- [WHAT IS REQUIRED] Because the pictures are not wanted, reproduce the rest of the records below exactly as they stand.

(AVAILABLE DATA Opens)

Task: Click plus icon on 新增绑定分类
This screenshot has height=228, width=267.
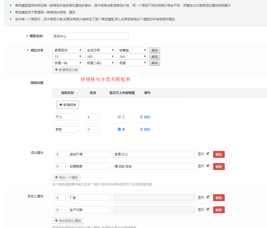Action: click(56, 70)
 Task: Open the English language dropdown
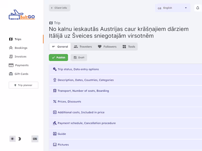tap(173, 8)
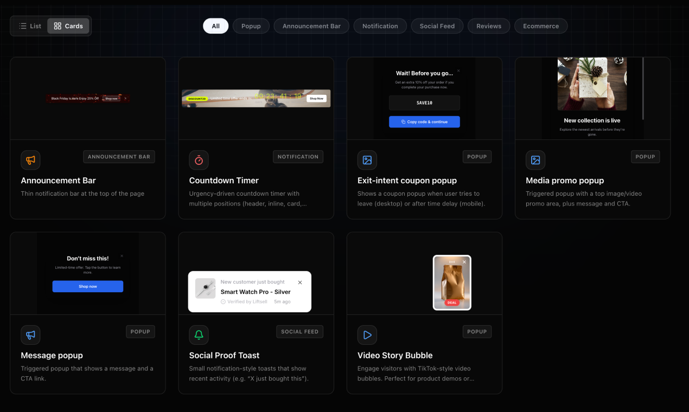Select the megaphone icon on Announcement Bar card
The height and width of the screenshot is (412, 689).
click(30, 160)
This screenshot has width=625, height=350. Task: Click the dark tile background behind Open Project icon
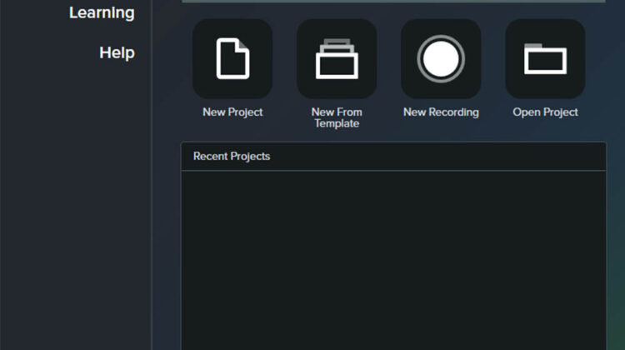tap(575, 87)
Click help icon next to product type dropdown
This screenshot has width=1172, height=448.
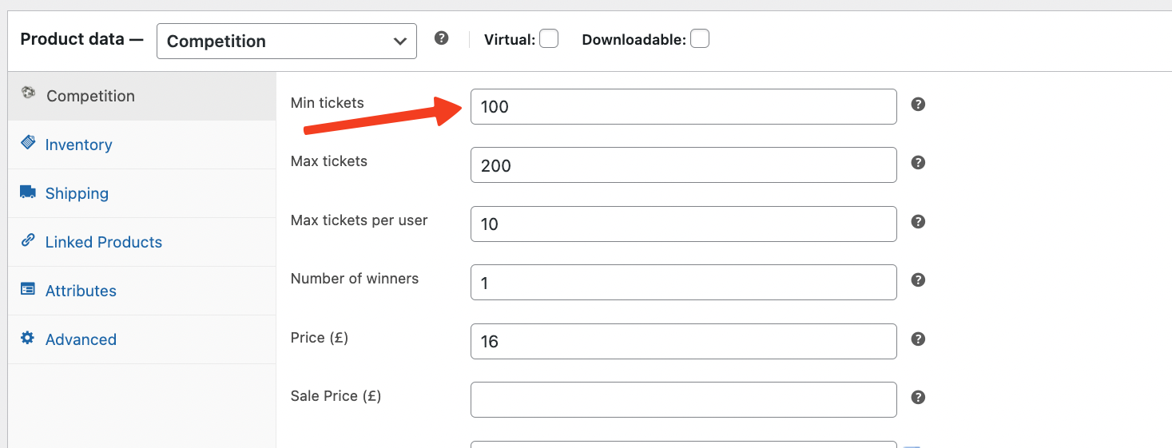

(AVAILABLE DATA Closes)

- [OUTPUT FOR THIS TASK]
Task: Click plus icon on 新增绑定分类
This screenshot has height=228, width=267.
Action: click(56, 70)
 Task: Open the English language dropdown
tap(173, 8)
Select the megaphone icon on Announcement Bar card
The height and width of the screenshot is (412, 689).
click(30, 160)
This screenshot has width=625, height=350. Task: Click the dark tile background behind Open Project icon
tap(575, 87)
Click help icon next to product type dropdown
This screenshot has width=1172, height=448.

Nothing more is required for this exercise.